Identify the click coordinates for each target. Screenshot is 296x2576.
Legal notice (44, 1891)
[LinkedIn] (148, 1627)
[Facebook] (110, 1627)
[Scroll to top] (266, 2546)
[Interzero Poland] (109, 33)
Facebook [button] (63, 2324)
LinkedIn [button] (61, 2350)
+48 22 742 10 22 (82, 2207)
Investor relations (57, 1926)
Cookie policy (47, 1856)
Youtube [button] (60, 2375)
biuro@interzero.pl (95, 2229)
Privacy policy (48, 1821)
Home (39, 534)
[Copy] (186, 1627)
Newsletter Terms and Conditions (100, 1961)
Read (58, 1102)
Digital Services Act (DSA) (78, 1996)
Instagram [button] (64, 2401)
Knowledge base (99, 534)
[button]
* * *
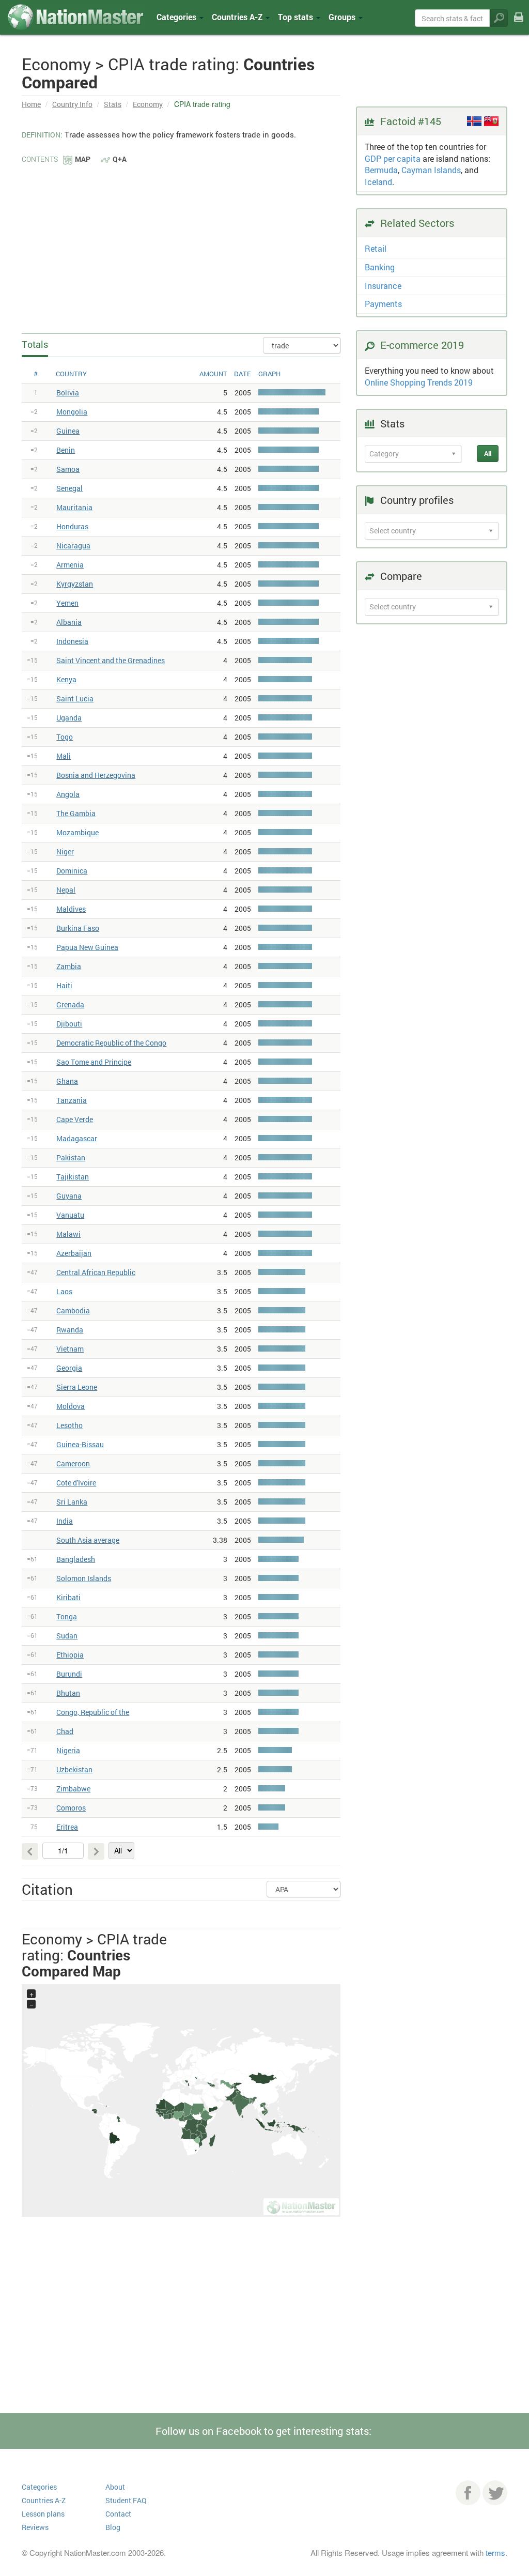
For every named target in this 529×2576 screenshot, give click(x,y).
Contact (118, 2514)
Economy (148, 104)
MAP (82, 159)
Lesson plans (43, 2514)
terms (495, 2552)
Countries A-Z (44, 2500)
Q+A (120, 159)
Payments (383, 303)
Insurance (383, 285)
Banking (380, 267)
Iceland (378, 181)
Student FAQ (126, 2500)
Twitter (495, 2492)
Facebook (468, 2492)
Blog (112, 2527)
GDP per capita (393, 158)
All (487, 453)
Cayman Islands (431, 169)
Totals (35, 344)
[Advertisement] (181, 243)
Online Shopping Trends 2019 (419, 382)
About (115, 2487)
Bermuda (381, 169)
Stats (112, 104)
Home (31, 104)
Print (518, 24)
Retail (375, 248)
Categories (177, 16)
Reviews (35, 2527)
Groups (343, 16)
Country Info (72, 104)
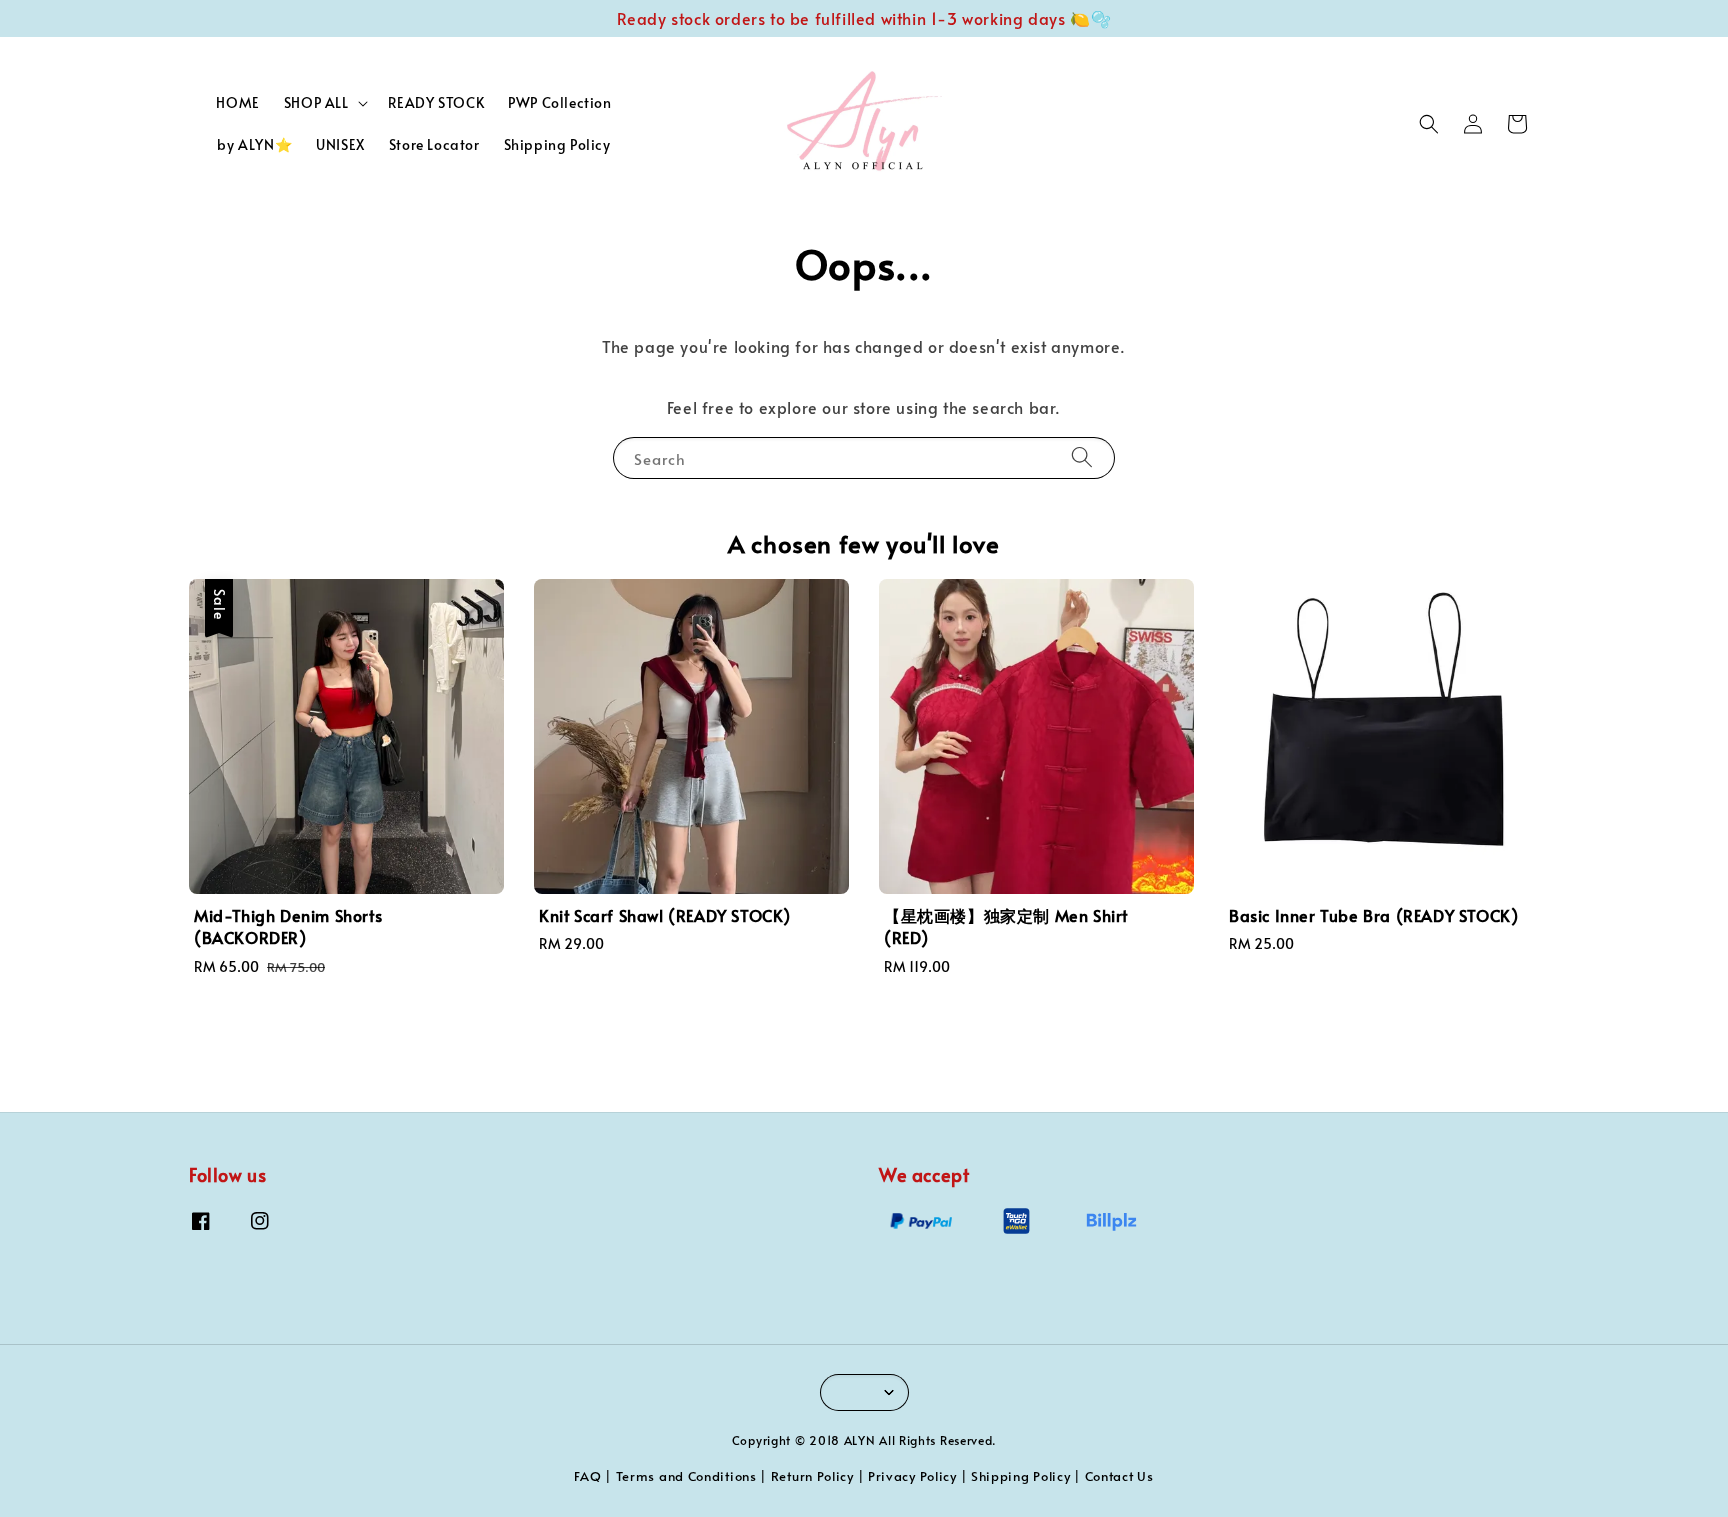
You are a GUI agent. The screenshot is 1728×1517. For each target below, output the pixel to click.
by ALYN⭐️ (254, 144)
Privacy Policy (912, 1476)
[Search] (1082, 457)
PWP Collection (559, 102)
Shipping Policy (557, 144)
* * *
* [PROBLEM REQUIREMENTS]
What you give back should be only the lines of the records above, starting at the line with "Identify the click" and ending at the line with "biuro@interzero.pl (95, 2229)", restated word for word.

* [RESPONSE]
Identify the click coordinates for each target. Screenshot is 296x2576.
Legal notice (44, 1891)
[LinkedIn] (148, 1627)
[Facebook] (110, 1627)
[Scroll to top] (266, 2546)
[Interzero Poland] (109, 33)
Facebook [button] (63, 2324)
LinkedIn [button] (61, 2350)
+48 22 742 10 22 (82, 2207)
Investor relations (57, 1926)
Cookie policy (47, 1856)
Youtube [button] (60, 2375)
biuro@interzero.pl (95, 2229)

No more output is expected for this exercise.